На обложку книги вынесено:
Глубина Толстого
Психологизм Достоевского
Патриотизм Шолохова
Сказано, конечно, эффектно, но несколько общo. Но если непременно надо обложить Геласимова, как степного волка, какими-то флажками с именнами, то скорее можно вспомнить Айтматова, а именно — его «Белый пароход», колоритный (но переписанный безукоризненно литературным «толстожурнальным» русским языком) микроэпос о мальчике, и Алексея Иванова-Пермского, с его остраненно-юмористическими описаниями диковатого быта в «Земле-Сортировочной», и с толикой его же непедалированного анимизма «Золота бунта». Плюс, конечно, Федора Абрамова с его тревогой об одичании русской деревни середины XX века, ломающейся под городским начальственническим напором по мере ухода из жизни людей, заставших традиционный (читай: дореволюционный) уклад.
Впрочем, если не расставлять флажки по примеру ретивых пиарщиков, а обратиться к самому тексту, то увидеть можно следующее.

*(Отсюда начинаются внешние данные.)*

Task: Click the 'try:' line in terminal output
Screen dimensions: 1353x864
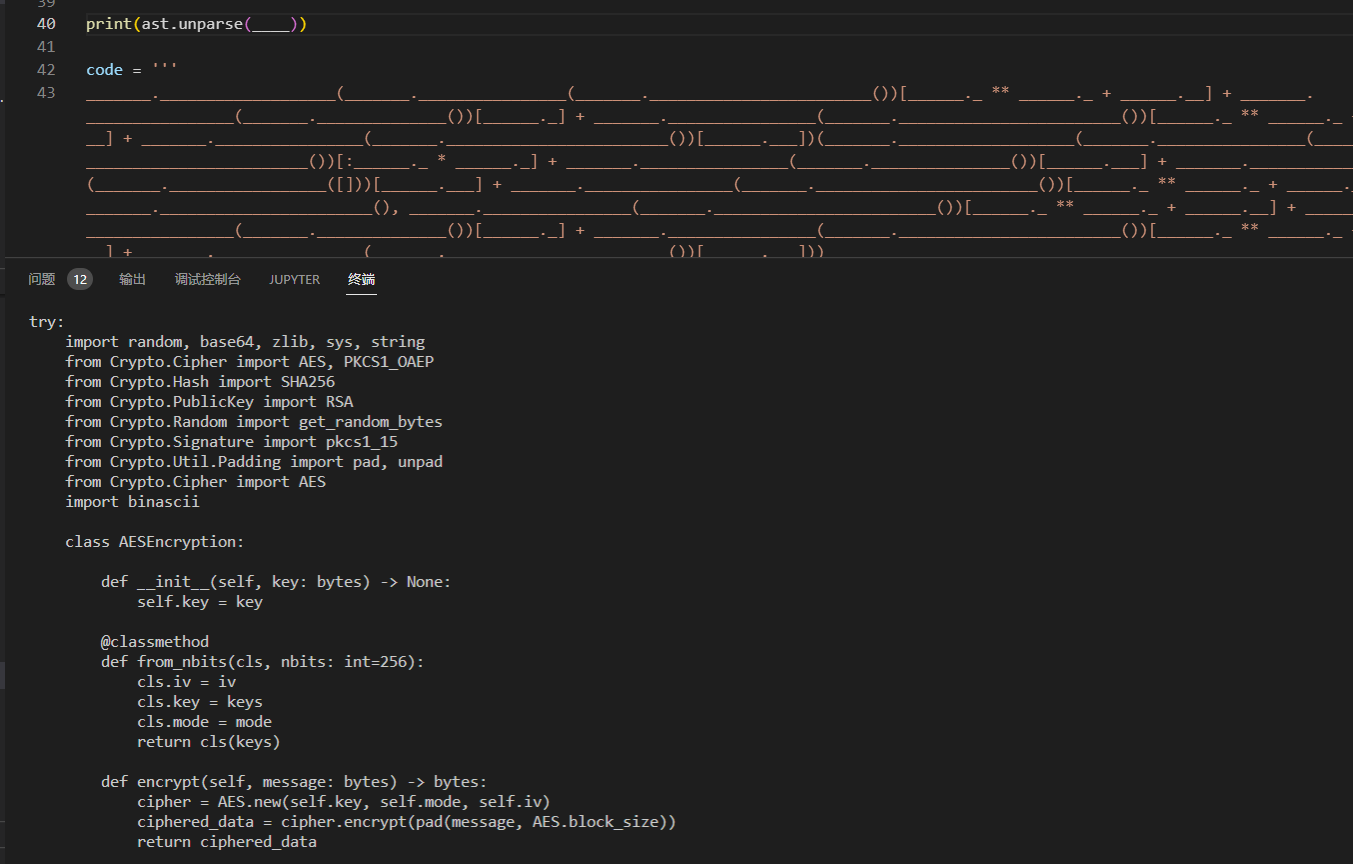Action: 46,322
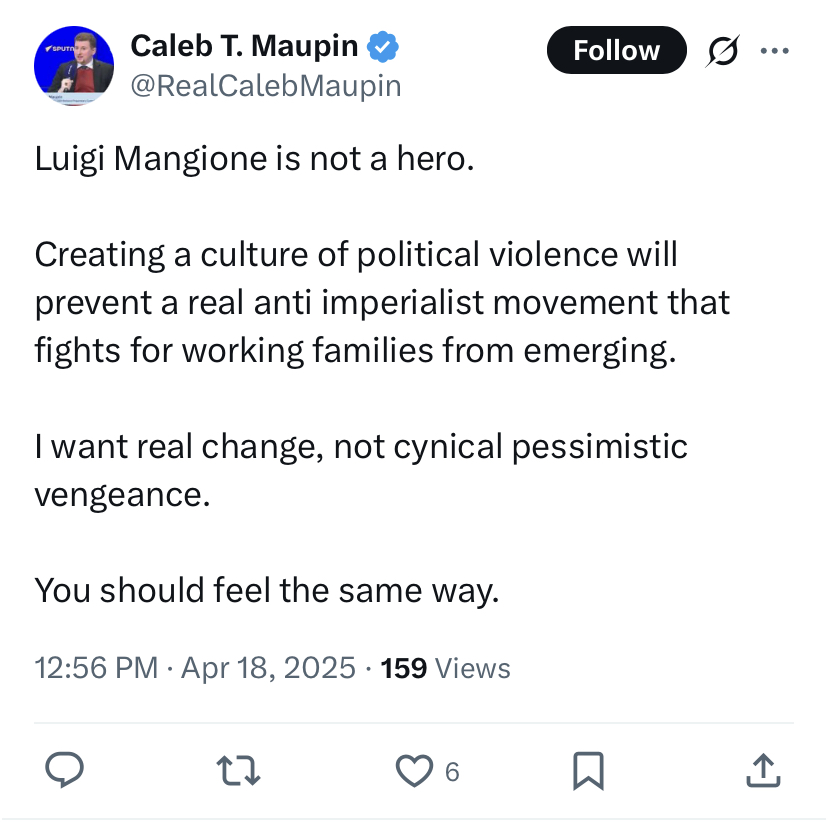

Место действия романа — забайкальская деревня Разгуляевка. Время – лето 1945 года, аккурат между долгожданной победой над далекой Германий и не менее долгожданным началом боевых действий против близкой Японии. Главных героев двое: десятилетний местный пацан Петька Жуков и пожилой врач-японец Хиротаро, добровольно оставшийся в русском плену, чтобы подавать медицинскую помощь своим соотечественникам, вкалывающим на шахте рядом с деревней. Они по всем параметрам – полная противоположность друг другу. Петька – «выблядок», его мать совсем девчонкой залетела от местного ухаря (который таким образом отомстил ее брату за то, что тот его обскакал — был послан учиться на тракторную станцию), не знает отца и никому не нужен. Хиротаро, напротив, — потомок захиревшего, но древнего самурайского рода. Он чтит своих предков и пишет о них по ночам в бараке что-то вроде фамильной хроники, предназначенной для оставшихся в Нагасаки детей (им суждено совсем скоро погибнуть при атомной бомбардировке, но никто еще об этом не знает). Петька уже нашел свое предназначение в жизни: умереть в бою. И боится только, что все бои кончатся раньше, чем он достаточно вырастет. Хиротаро, напротив – пацифист, врач. Более того: он травник от Бога, знающий свойства (в том числе лечебные) всего, что растет на земле. Именно он обращает внимание на мутации цветов неподалеку от шахты и интуитивно чувствует, что это как-то связано с дурной славой этого места у бурятов как «плохого», непригодного для жизни, и с тем, что пленные японцы на этой шахте мрут в десять раз больше, чем на других, а в деревне родятся слабые, больные дети.
Читатели, в отличие от героев, разумеется, быстро понимают: дело в радиации, в выходе урановых руд. Не менее ярко выражена, но менее объяснима «в лоб» моральная мутация местных жителей. Роман начинается с того, что дед Артем не может уснуть, мучаясь вопросом: найдут припрятанный им спирт или не надут? («Найти» и «спереть» для местных жителей, ясное дело, синонимы). Спирт, конечно, контрабандный, но после такого начала уже не удивляешься тому, что местные детишки, «играя в Гитлера», чуть не вешают — отнюдь не понарошку! — «Петьку-выблядка» (его спасает случайно проходивший мимо по лесу в поисках своих травок Хиротаро), а вернувшиеся домой фронтовики (включая Петькиного отца) ведут себя хуже диких завоевателей.
Лишь под конец становится видно, что общего у Хиротаро и Петьки: оба они верят в степных богов. Даже не верят, а просто знают об их существовании. Петька выцарапывает на досках забора матерные заклятья против Гитлера (а когда ленится это делать, радио сообщает, что советские войска забуксовали в своем продвижении на Запад). Хиротаро же с помощью буддийских по форме, но на самом деле абсолютно языческих ритуалов отгоняет смерть от Петькиного дружка Валерки («хлебнувшего» радиации еще в материнской утробе).
На этом роман и кончается. В качестве приложения в книгу включены предыстории молодости героев, которых мы застаем в самом романе уже взрослыми и стариками.
«Степные боги» — добротный классический роман, на знакомом автору материале (видимо, упоминающийся в книге «казачий род Геласимовых» — это не просто филологическая шутка), с прописанными яркими героями, явными сюжетными линиями и не сразу заметными подводными течениями, с любовью и ненавистью. Он просится на экранизацию – в духе «самобытного ретроориентализма» вроде совсем недурного «Перегона» — каковой скорейшей экранизации я автору искренне желаю. Но национальным бестселлером, боюсь, ему стать не суждено, с премией или без.